A massive storm overtook the ship, an unrelenting storm, a storm that caused even the most experienced crew members to lose heart. After fourteen days, our prisoner spoke up, encouraging the men and assuring that them that not a single life would be lost. The very next day, his prediction came true as the ship was propelled to an island and into a reef where the waves tore it apart. The soldier’s first inclination was to kill his prisoners lest they escape and he be held responsible, but he had learned to respect this prisoner and therefore barked the order to swim to shore.
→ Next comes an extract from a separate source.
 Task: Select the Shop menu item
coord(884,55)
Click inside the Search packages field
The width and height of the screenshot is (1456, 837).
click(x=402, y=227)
It was here that the real test took place. Our prisoner – cold, miserable, and hungry – did not consider escaping. He instead did the unthinkable. He gathered sticks to build a fire.
Prisoner is a hero
Many of you have already surmised that our hero is the Apostle Paul. Why do I say that gathering sticks was his true test? Simple: in the direst of circumstances, he chose to serve others. Even though the island natives had already kindled a fire, Paul decided to do his part. Think about it: no one would have objected if he has simply sat close to the fire and soaked up the heat. But Paul wasn’t like that. Cold, weak and wet, he gathered sticks. In the rain. (Acts 28: 2-3).
Paul did many great things throughout his life. He was the original and ultimate missionary, performing miracles and starting many churches. He wrote more books of the New Testament than any other author. Yet, in my thinking, none of these grandiose accomplishments were greater than the day he gathered sticks. Why? Because the small deeds of life, the ones that earn us nothing, the ones that are often overlooked, are the deeds that tell the true character of a person. When Paul gathered sticks, we learned who he really was.
How about me?
I confess that, had I been there, I probably would have been soaking up the heat from the fire. But I also confess that I am inspired by Paul. I may never change the world like Paul did, but I can choose to serve, even if the service seems insignificant.
Serving others is the route to success.
I have recently joined a group of bloggers who have accepted what is called the Yakezie Challenge. This group has come together (and continues to grow) under the inspiration of Financial Samurai. I love the philosophy: “write great content and promote (serve) others". This simple motto is making huge differences with the blogging members; nearly all of the sites are growing like crazy! My guess is the ones who promote others the most are the ones who are growing the fastest…reminding me of these words from Jesus, “Give away your life; you’ll find life given back, but not merely given back–given back with bonus and blessing. Giving, not getting, is the way. Generosity begets generosity.” from The Message, Luke 6:38
Paul was serving others when he gathered sticks. It was the right thing to do. But we are all in the service industry. Whether you run your own business or work for someone else, you will succeed if you serve and you probably won’t if you don’t.
Opportunities present themselves every day; usually in ways that appear insignificant. Most of the time, you would not be faulted by not stepping up. But the question is this, “How can I serve?"
Paul gathered sticks. What do you do?